Mike Kinsella (aka Owen) has one hell of a knack with a clever lyric, and that comes to the fore more than ever before on ‘New Leaves’. True, the music is accomplished – pretty but solid, built around strummed acoustic guitars, wandering synth lines, piano and drums which waver between brushed and thumped – but the combination of the lush palette with strikingly literate, cynical, amusing and often jaw-dropping lyrics makes ‘New Leaves’ an absolute revelation.

A pretty guitar figure opens the surprisingly titled Ugly On The Inside as Kinsella opines “the lighting in this room doesn’t do a thing/ for you and your complexion/ I’m sorry but it’s the truth/ you look like the goddamn living dead.” Holy hell.

Elsewhere, on Never Been Born, what starts as a celebration of love making one feel young downshifts to reality in the final verse, finishing on this delightful note: “these old bones don’t feel so old when I’m home with you/ when I’m not with you I’m shitting blood and puking piss/ sweating bile and awkwardness/ it’s a young man’s game and about time I quit”.

Yet somehow, despite (or possibly because of) the imagery, Kinsella’s songs seem totally genuine. Rather than employing quirkiness for its own sake, the songs on ‘New Leaves’ benefit from their inherent bizarreness in the lyrical department, giving tired themes new life from their juxtaposition.
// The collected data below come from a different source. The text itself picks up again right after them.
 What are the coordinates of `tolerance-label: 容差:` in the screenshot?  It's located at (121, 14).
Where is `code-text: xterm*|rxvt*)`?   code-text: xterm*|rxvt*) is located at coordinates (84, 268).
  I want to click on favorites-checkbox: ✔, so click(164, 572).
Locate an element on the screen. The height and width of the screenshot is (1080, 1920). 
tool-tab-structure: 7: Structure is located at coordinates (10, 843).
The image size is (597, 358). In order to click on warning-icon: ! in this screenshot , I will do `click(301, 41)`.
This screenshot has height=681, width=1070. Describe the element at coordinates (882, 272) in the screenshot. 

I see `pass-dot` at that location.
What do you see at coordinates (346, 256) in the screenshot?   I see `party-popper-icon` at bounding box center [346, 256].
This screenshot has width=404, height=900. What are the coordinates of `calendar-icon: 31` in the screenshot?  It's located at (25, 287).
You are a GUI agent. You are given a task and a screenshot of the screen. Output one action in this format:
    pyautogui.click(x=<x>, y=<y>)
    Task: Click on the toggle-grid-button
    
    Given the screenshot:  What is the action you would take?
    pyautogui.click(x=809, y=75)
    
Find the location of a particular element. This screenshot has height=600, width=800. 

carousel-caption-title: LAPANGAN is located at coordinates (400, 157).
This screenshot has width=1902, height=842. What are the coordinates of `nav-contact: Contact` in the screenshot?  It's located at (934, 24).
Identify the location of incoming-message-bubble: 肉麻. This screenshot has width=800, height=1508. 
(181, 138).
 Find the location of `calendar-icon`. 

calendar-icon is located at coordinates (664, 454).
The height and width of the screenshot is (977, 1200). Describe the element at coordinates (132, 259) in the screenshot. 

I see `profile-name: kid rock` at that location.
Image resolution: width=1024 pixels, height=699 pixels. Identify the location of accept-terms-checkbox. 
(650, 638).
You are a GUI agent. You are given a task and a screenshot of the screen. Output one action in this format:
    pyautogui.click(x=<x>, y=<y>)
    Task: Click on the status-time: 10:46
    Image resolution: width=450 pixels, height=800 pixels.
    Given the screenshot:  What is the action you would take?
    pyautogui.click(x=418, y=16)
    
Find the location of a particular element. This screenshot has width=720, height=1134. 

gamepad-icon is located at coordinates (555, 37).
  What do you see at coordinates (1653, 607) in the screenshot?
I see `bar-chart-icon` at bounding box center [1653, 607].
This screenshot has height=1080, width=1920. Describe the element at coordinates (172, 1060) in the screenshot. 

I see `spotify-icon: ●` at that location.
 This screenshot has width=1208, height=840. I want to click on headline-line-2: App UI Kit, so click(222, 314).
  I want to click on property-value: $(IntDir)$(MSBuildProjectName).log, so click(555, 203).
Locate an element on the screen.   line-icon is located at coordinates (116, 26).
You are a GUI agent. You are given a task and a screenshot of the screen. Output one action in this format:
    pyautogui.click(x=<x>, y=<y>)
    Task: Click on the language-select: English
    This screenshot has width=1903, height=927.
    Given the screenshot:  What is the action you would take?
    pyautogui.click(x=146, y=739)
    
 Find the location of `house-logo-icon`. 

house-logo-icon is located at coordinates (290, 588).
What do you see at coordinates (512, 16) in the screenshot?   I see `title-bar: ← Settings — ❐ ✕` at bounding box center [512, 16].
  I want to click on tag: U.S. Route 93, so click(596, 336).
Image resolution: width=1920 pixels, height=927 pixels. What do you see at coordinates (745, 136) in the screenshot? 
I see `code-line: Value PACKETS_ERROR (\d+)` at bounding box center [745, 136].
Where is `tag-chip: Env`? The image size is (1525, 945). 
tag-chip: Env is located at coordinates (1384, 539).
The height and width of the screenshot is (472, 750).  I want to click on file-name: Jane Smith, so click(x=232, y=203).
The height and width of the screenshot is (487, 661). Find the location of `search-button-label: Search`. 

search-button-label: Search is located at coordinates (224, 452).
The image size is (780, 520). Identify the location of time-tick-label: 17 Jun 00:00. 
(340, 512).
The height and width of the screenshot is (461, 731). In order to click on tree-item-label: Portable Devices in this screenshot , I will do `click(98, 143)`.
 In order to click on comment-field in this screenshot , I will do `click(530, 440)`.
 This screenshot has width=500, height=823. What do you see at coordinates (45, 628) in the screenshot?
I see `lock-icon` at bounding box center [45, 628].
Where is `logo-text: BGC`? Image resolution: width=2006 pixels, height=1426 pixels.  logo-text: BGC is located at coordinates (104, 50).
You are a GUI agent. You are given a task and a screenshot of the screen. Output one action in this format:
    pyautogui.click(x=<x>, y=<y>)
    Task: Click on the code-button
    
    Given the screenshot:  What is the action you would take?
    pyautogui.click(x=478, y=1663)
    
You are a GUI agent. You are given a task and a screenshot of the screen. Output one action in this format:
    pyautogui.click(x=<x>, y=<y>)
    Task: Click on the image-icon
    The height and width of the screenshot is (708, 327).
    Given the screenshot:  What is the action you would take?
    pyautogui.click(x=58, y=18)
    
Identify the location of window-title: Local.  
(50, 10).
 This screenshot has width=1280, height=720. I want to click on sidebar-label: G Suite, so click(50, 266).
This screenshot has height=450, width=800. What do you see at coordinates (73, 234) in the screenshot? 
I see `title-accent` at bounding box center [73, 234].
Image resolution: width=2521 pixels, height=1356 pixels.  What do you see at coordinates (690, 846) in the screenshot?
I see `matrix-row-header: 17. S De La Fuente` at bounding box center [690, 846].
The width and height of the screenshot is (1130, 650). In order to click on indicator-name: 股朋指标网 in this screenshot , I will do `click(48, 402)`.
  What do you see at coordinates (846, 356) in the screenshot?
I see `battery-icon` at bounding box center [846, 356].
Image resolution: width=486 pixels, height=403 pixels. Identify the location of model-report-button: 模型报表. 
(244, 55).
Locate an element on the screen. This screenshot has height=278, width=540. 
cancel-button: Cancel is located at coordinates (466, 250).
Kinsella’s love of literature is alive and well here too, but rather than being pretentious, it instead seems disarmingly charming when he sings “literary romantics/ they’ll fuck like Wilde and they’ll die like Hemingway” on Good Friends, Bad Habits.

“Disarmingly charming” is quite possibly the best phrase to describe Kinsella and this rather remarkable collection of wonderful songs, but if I were pushed for a few more, I’d probably say “delightful”, “literary” and, above all, “utterly essential”.